* **Requirement**
Continue the news article on the 2024 growth forecasts for China's economy, starting after its final sentence.

··· Text section ···

China’s economy holds ‘real potential’ in 2024, think tank predicts upbeat 5.3% GDP growth

China’s economy would grow by an upbeat 5.3 per cent this year, according to a top government think tank, despite lingering market concerns and increasing caution from international institutions.

The Chinese Academy of Sciences (CAS) expected the world’s second-largest economy to stabilise this year in its annual economic outlook issued on Tuesday, while the World Bank maintained its 4.5 per cent projection in its latest report on the same day.

The CAS, the first state think tank to make economic projections for 2024, said China’s economy would start slow, with a growth rate of 5 per cent for the first quarter, before expanding at a faster pace later in the year.

Gross domestic product (GDP) growth this year would be driven by domestic consumption and investment – by 3.7 percentage points and 1.9 percentage points, respectively – but dragged down 0.3 percentage point by exports, the CAS report said.

However, the World Bank expected weak sentiment and heightened economic uncertainty to weigh on consumption, while investment growth would remain subdued due to continued weakness in the property sector, the Washington-based international financial institution said in its Global Economic Prospects report.

There’s still a considerable gap between the actual growth rate we’re seeing now and China’s real potential

Hong Yongmiao
China’s GDP growth would slow further to 4.3 per cent in 2025, the World Bank said, with structural headwinds including rising levels of debt, an ageing and shrinking workforce and narrowing room for productivity catch-up growth set to weigh on economic activity next year.

··· Dataset records ···

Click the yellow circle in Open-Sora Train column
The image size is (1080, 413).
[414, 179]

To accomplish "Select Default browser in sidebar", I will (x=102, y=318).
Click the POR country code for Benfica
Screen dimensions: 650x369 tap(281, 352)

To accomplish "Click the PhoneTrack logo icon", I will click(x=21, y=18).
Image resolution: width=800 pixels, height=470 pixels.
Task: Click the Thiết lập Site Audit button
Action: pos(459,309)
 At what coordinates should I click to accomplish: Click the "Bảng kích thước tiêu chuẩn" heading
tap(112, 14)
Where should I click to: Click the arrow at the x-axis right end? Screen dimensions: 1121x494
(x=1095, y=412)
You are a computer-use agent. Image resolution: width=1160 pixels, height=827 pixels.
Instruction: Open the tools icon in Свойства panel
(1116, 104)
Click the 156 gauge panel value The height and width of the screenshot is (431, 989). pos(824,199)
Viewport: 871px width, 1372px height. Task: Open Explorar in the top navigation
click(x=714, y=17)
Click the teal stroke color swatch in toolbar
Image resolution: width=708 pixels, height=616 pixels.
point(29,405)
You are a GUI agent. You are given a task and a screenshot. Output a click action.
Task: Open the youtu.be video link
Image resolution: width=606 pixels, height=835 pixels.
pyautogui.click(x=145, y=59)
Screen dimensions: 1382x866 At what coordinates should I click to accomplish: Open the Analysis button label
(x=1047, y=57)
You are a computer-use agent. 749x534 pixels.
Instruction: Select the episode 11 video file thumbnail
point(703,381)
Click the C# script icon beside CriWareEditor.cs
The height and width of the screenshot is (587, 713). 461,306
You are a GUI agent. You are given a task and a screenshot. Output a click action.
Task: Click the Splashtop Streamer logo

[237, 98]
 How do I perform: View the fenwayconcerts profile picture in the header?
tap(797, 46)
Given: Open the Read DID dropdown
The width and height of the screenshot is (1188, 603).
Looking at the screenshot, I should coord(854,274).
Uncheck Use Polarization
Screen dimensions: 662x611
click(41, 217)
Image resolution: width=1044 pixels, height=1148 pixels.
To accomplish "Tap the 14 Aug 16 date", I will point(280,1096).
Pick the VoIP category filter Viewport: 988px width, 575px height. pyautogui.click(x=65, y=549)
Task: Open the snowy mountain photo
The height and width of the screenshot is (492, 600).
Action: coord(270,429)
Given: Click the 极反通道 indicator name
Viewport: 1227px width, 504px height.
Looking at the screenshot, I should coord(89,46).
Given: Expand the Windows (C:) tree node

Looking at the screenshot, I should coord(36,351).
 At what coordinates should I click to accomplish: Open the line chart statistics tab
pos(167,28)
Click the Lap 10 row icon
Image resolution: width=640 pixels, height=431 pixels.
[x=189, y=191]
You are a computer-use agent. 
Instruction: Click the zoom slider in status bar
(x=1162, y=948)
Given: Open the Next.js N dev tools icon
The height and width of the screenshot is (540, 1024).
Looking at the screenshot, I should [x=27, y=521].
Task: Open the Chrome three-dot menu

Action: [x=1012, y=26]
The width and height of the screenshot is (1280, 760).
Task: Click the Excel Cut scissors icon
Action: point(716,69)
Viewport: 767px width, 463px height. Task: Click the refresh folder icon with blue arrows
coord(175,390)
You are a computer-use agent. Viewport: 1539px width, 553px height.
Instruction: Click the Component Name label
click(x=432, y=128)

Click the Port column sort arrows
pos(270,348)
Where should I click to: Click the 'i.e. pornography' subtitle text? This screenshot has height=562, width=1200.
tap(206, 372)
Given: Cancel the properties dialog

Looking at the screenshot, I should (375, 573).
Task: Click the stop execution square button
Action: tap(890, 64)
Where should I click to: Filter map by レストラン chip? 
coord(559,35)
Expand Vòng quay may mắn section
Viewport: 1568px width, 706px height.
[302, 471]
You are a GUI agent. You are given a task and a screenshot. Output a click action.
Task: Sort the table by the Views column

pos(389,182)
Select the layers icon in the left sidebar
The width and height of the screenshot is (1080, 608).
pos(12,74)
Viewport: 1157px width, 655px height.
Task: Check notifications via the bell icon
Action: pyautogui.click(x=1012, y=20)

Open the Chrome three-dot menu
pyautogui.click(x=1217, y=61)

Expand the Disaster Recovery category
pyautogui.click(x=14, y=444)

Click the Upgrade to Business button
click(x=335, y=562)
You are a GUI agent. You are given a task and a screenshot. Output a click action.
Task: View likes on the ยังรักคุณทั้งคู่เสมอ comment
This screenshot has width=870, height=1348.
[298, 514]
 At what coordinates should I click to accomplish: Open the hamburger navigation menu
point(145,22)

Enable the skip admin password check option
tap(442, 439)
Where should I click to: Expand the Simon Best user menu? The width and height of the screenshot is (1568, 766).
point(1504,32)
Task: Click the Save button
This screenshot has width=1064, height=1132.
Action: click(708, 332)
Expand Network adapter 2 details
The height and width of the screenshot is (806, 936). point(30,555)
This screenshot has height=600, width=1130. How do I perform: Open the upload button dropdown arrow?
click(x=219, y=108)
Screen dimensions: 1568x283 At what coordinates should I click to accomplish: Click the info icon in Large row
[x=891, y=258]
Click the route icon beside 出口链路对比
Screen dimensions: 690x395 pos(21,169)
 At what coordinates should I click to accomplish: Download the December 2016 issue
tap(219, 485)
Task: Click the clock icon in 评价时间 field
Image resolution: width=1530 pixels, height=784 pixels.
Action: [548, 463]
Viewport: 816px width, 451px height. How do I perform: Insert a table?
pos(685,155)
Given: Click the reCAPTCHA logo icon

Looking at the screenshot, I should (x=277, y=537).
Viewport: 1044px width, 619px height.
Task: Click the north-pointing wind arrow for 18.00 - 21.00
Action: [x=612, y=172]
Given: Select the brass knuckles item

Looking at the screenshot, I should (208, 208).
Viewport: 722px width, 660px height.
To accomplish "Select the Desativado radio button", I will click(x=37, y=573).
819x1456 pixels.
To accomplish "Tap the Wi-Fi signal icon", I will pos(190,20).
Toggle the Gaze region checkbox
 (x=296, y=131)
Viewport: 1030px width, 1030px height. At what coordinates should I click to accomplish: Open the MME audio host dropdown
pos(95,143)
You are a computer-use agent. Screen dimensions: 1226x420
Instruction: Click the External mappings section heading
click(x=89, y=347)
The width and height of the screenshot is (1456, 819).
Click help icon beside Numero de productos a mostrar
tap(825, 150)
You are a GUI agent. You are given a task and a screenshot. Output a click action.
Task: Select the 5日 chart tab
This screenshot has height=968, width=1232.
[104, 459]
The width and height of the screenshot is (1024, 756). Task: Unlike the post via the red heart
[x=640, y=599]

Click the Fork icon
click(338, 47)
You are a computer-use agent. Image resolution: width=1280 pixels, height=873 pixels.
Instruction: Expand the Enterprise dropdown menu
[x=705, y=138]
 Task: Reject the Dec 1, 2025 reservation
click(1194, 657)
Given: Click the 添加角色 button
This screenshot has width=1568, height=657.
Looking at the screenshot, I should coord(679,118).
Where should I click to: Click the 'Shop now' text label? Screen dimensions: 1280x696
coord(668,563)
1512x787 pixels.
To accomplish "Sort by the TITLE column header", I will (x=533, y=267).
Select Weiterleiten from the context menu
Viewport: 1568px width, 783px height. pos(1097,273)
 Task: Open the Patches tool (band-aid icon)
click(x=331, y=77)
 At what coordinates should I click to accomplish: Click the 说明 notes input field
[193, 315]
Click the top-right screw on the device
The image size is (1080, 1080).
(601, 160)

···

* **Exercise answer**
Hong Yongmiao, director of the CAS Centre for Forecasting Science, said China has the potential to achieve a faster growth rate as long as it stabilises market expectations.

“There’s still a considerable gap between the actual growth rate we’re seeing now and China’s real potential. We must keep policies continuous and stable,” he said on Tuesday.

In a recent briefing on its 2024 macroeconomic outlook, Swiss investment bank UBS predicted China’s economy would grow by 4.4 per cent in 2024, as the base effects from the post-Covid recovery fade and the property downturn continues to drag.

Fitch Ratings, meanwhile, predicted China’s growth rate would slow from 5.3 per cent last year to 4.6 per cent in 2024, calling 2023 a “temporary boost from the reopening”.

Global GDP between 2020 and 2024 is on track to suffer the worst half-decade of growth in 30 years, with 2024 expected to witness mounting geopolitical tensions, sluggish global trade and tighter financial conditions, according to the World Bank.

“Barring a major course correction, the world is headed for the weakest economic-growth performance of any half-decade since the 1990s,” it said.